INSTRUCTION: Turn the entries from the line with "You are a computer-use" up to and including the line with "point(1652,423)" into a Markdown table with the columns Row and Line. Skip blank lines and leave the pictures out.

DATA SUPPLIED:
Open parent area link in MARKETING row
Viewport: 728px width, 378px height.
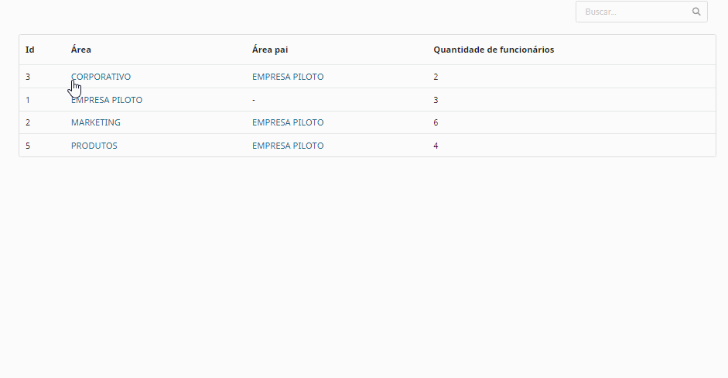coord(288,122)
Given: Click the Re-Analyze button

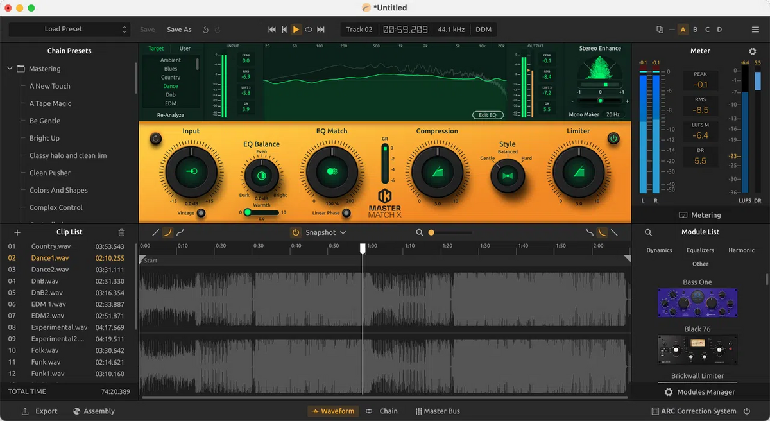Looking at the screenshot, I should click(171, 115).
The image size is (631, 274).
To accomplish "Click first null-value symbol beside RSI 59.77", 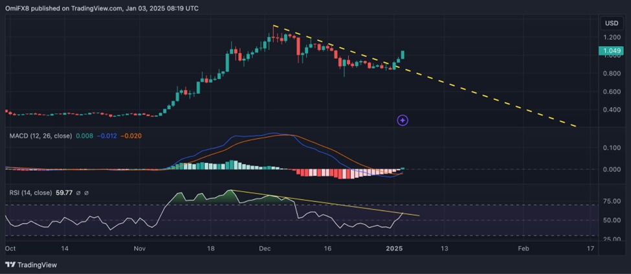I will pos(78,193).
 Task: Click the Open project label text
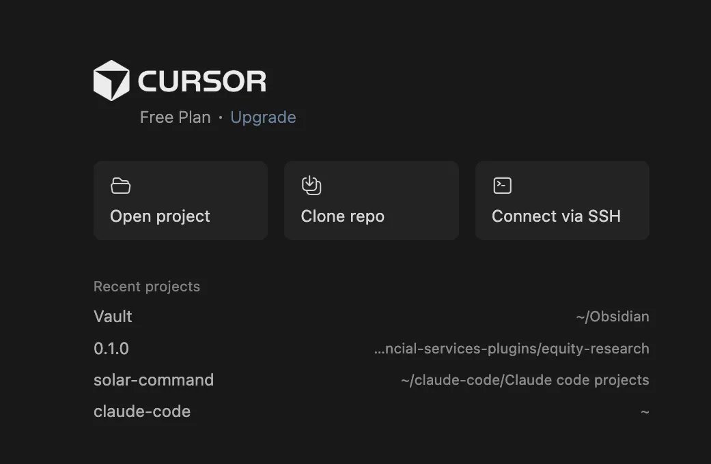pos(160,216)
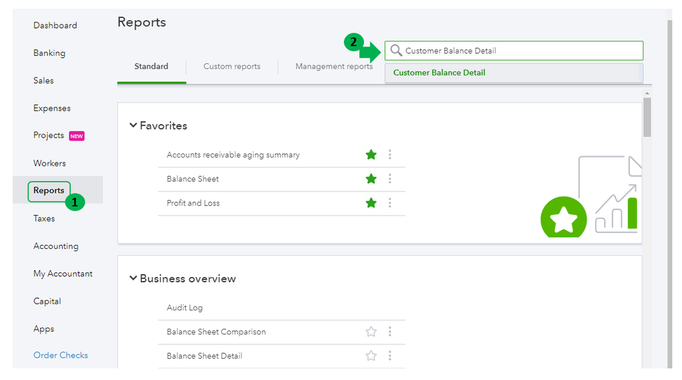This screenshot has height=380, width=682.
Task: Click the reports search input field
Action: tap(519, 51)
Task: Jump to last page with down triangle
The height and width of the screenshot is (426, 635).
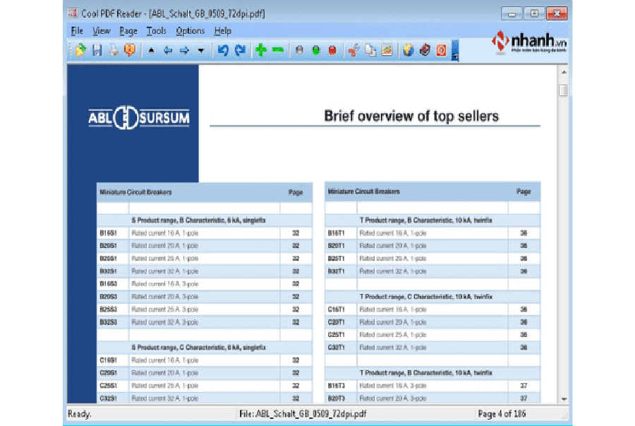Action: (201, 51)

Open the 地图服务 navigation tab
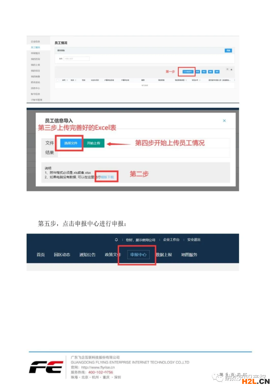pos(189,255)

* * *

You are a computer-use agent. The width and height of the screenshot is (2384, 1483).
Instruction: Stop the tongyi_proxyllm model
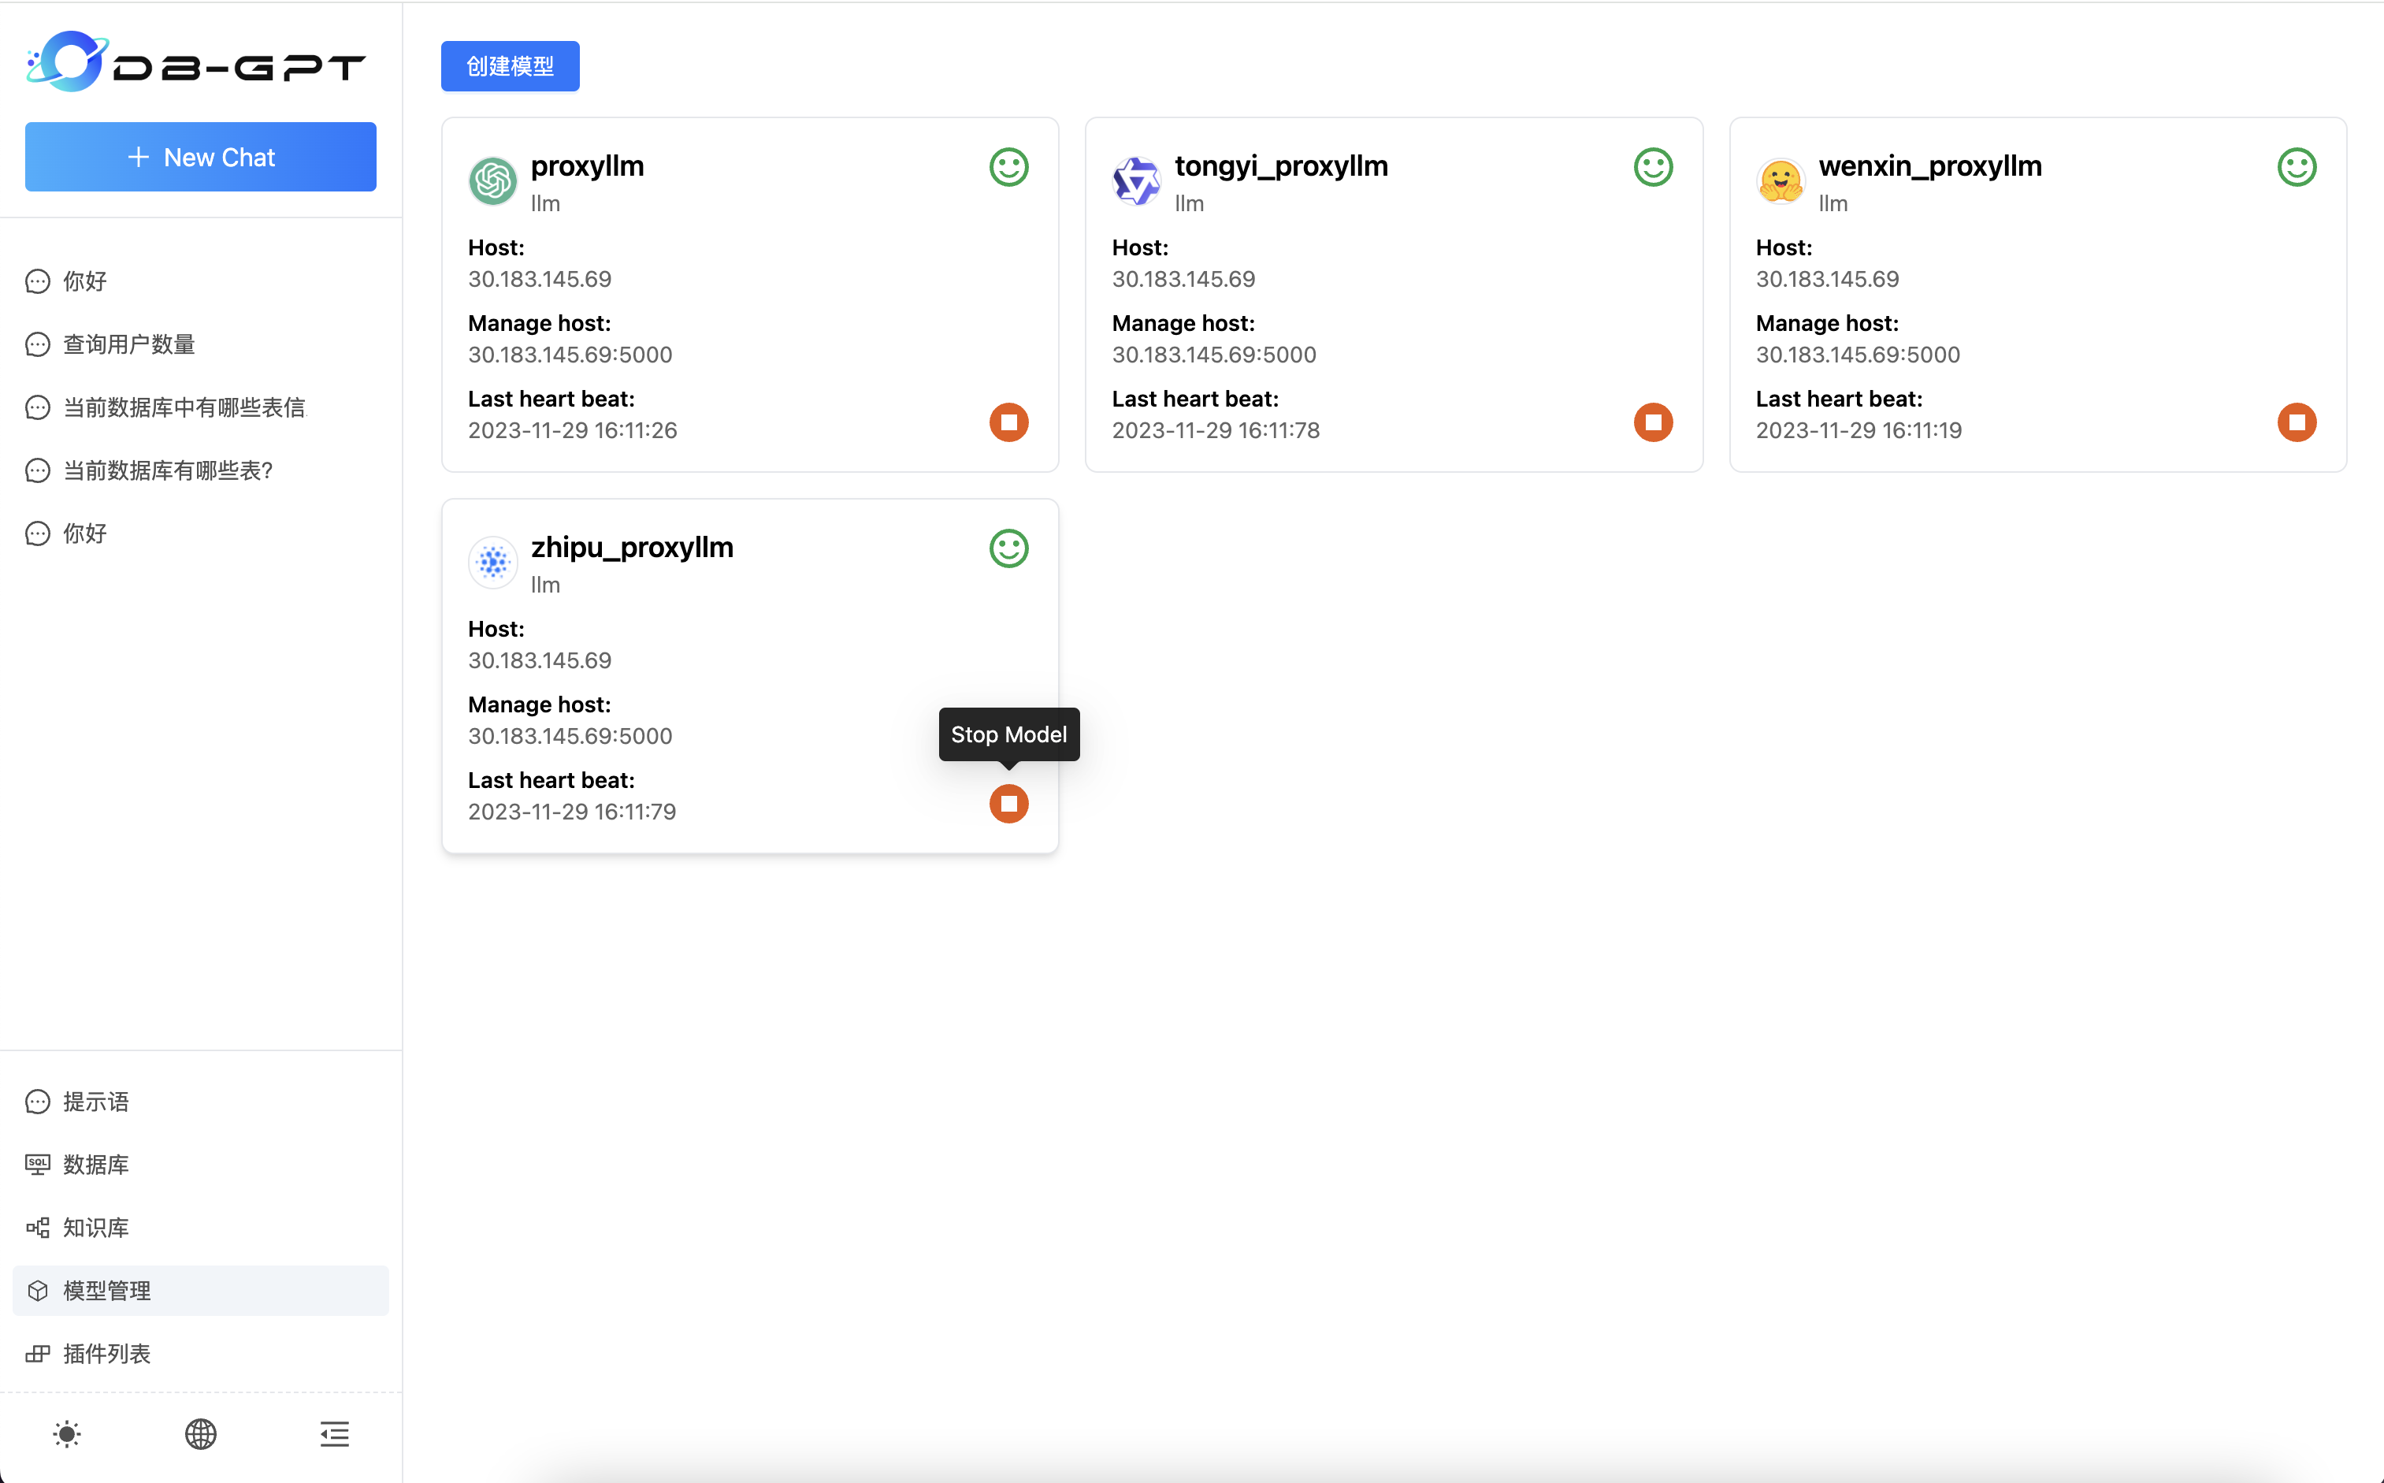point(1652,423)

OUTPUT OF THE TASK:
| Row | Line |
|---|---|
| 1 | You are a computer-use agent. The width and height of the screenshot is (2384, 1483). |
| 2 | Instruction: Stop the tongyi_proxyllm model |
| 3 | point(1652,423) |